- [Directions]: Copy every line of the listing exactly.

- [Available data]:
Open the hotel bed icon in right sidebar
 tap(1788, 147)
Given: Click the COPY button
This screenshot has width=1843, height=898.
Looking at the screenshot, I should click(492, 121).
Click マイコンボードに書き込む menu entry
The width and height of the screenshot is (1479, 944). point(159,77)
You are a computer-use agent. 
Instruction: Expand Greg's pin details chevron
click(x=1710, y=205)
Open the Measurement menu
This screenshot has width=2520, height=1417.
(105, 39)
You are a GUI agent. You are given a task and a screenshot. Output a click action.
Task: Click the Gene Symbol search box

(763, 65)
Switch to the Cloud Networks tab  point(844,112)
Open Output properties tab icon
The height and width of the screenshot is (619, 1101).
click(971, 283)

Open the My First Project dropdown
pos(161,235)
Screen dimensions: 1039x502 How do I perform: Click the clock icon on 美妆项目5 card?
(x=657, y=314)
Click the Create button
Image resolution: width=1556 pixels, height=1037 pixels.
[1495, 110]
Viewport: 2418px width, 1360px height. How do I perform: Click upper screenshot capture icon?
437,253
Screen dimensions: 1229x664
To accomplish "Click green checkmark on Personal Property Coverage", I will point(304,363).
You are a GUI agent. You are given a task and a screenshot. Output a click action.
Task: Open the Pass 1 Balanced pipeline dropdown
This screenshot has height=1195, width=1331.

- [Written answer]:
Open the hotel bed icon in right sidebar
 tap(1788, 147)
Given: Click the COPY button
This screenshot has width=1843, height=898.
Looking at the screenshot, I should click(492, 121).
Click マイコンボードに書き込む menu entry
The width and height of the screenshot is (1479, 944). point(159,77)
You are a computer-use agent. 
Instruction: Expand Greg's pin details chevron
click(x=1710, y=205)
Open the Measurement menu
This screenshot has width=2520, height=1417.
(105, 39)
You are a GUI agent. You are given a task and a screenshot. Output a click action.
Task: Click the Gene Symbol search box

(763, 65)
Switch to the Cloud Networks tab  point(844,112)
Open Output properties tab icon
The height and width of the screenshot is (619, 1101).
click(971, 283)

Open the My First Project dropdown
pos(161,235)
Screen dimensions: 1039x502 How do I perform: Click the clock icon on 美妆项目5 card?
(x=657, y=314)
Click the Create button
Image resolution: width=1556 pixels, height=1037 pixels.
[1495, 110]
Viewport: 2418px width, 1360px height. How do I perform: Click upper screenshot capture icon?
437,253
Screen dimensions: 1229x664
To accomplish "Click green checkmark on Personal Property Coverage", I will point(304,363).
You are a GUI agent. You are given a task and a screenshot. Output a click action.
Task: Open the Pass 1 Balanced pipeline dropdown
This screenshot has height=1195, width=1331.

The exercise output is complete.